If the configurations described here do not cover your compliance requirements, reach out to [the Datadog support team](https://docs.datadoghq.com/help/).

### Personal information in trace data{% #personal-information-in-trace-data %}

Datadog's APM tracing libraries collect relevant observability data about your applications. Because these libraries collect hundreds of unique attributes in trace data, this page describes categories of data, with a focus on attributes that may contain personal information about your employees and end-users.

The table below describes the personal data categories collected by the automatic instrumentation provided by the tracing libraries, with some common examples listed.

| Category            | Description                                                                                                            |
| ------------------- | ---------------------------------------------------------------------------------------------------------------------- |
| Name                | The full name of an internal user (your employee) or end-user.                                                         |
| Email               | The email address of an internal user (your employee) or end-user.                                                     |
| Client IP           | The IP address of your end-user associated with an incoming request or the external IP address of an outgoing request. |
| Credit card numbers | A Primary Account Number (PAN) used for financial transactions.                                                        |
| Database statements | The literal, sequence of literals, or bind variables used in an executed database statement.                           |
| Geographic location | Longitude and latitude coordinates that can be used to identify an individual or household.                            |
| URI parameters      | The parameter values in the variable part of the URI path or the URI query.                                            |
| URI userinfo        | The userinfo subcomponent of the URI that may contain the user name.                                                   |
| Login ID            | Can include an account/user ID, name, or email address.                                                                |

The table below describes the default behavior of each language tracing library with regard to whether a data category is collected and whether it is obfuscated by default.

{% tab title=".NET" %}
**Note**: Credit card numbers are obfuscated by the Datadog Agent by default.

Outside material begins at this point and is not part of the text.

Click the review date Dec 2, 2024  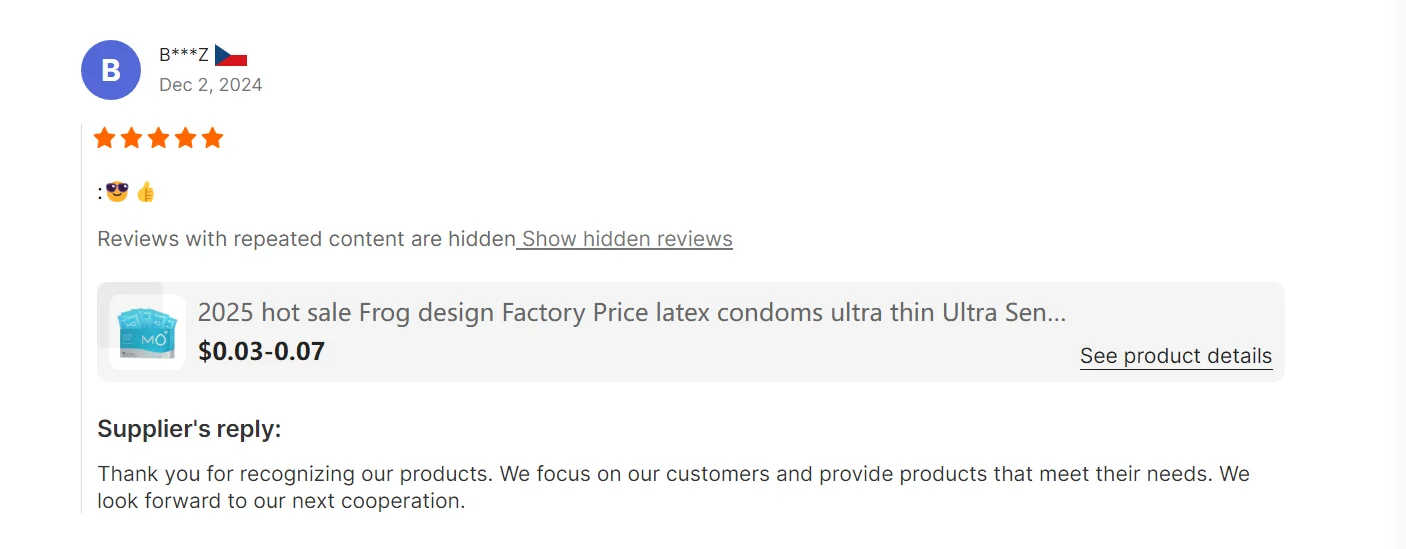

| Category            | Collected | Obfuscated |
| ------------------- | --------- | ---------- |
| Name                | yes       |
| Email               | yes       |
| Client IP           | yes       |
| Credit card numbers | yes       |
| Database statements | yes       | yes        |
| Geographic location |
| URI parameters      | yes       |
| URI userinfo        |
| Login ID            | yes       |

{% /tab %}

{% tab title="Java" %}
**Note**: Database statements are not collected by default and must be enabled. Credit card numbers are obfuscated by the Datadog Agent by default.

| Category            | Collected | Obfuscated |
| ------------------- | --------- | ---------- |
| Name                | yes       |
| Email               | yes       |
| Client IP           | yes       | yes        |
| Credit card numbers | yes       |
| Database statements | yes       |
| Geographic location |
| URI parameters      | yes       | yes        |
| URI userinfo        |
| Login ID            | yes       |

{% /tab %}

{% tab title="Node.js" %}
**Note**: URI parameters are not collected by default and must be enabled. Credit card numbers are obfuscated by the Datadog Agent by default.

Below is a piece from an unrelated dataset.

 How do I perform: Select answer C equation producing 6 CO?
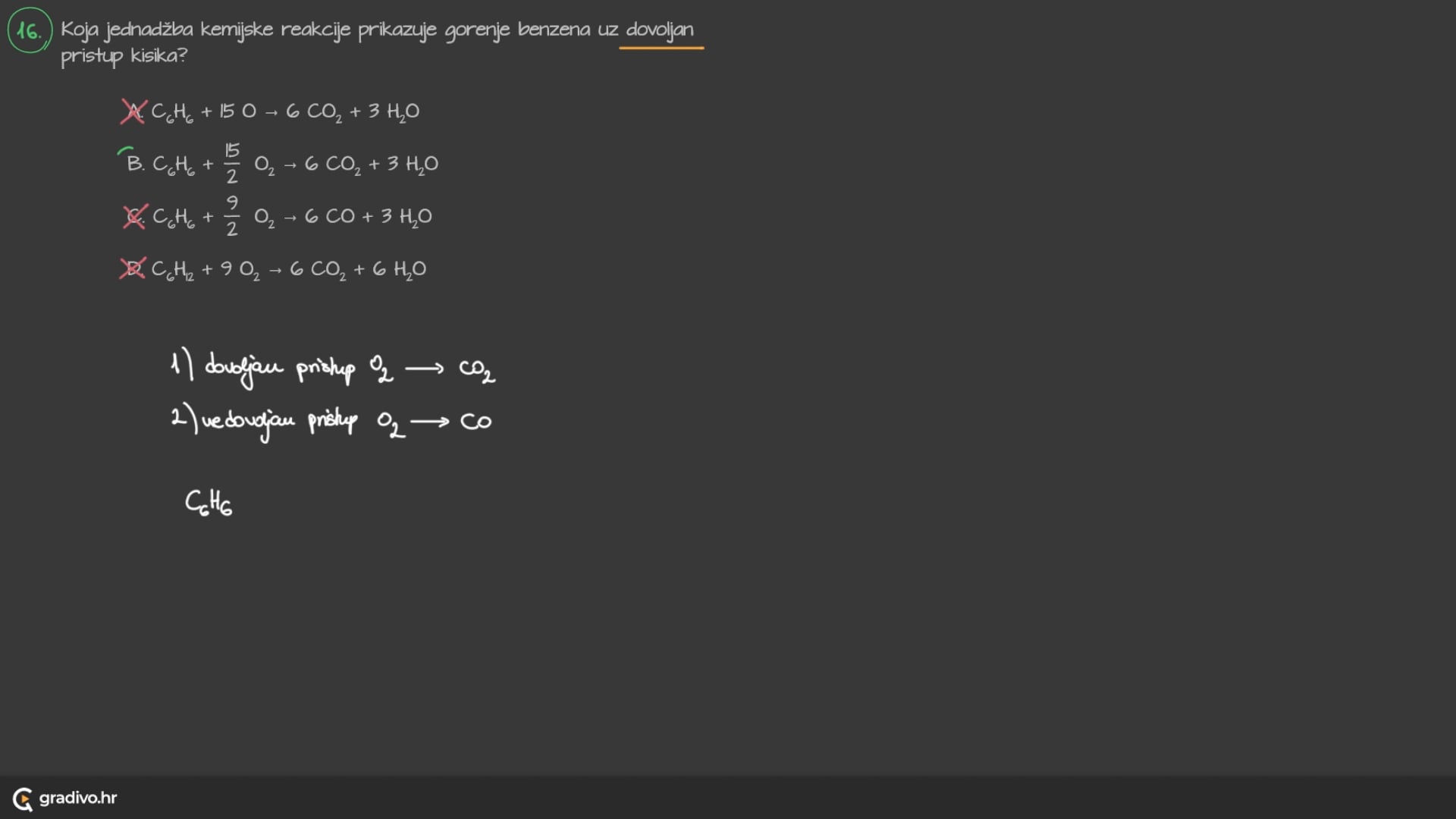[293, 217]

| Category            | Collected | Obfuscated |
| ------------------- | --------- | ---------- |
| Name                | yes       |
| Email               | yes       |
| Client IP           | yes       |
| Credit card numbers | yes       |
| Database statements | yes       |
| Geographic location |
| URI parameters      | yes       | yes        |
| URI userinfo        |
| Login ID            | yes       |

{% /tab %}

{% tab title="PHP" %}
**Note**: Name and email are not collected by default and must be enabled. Credit card numbers are obfuscated by the Datadog Agent by default.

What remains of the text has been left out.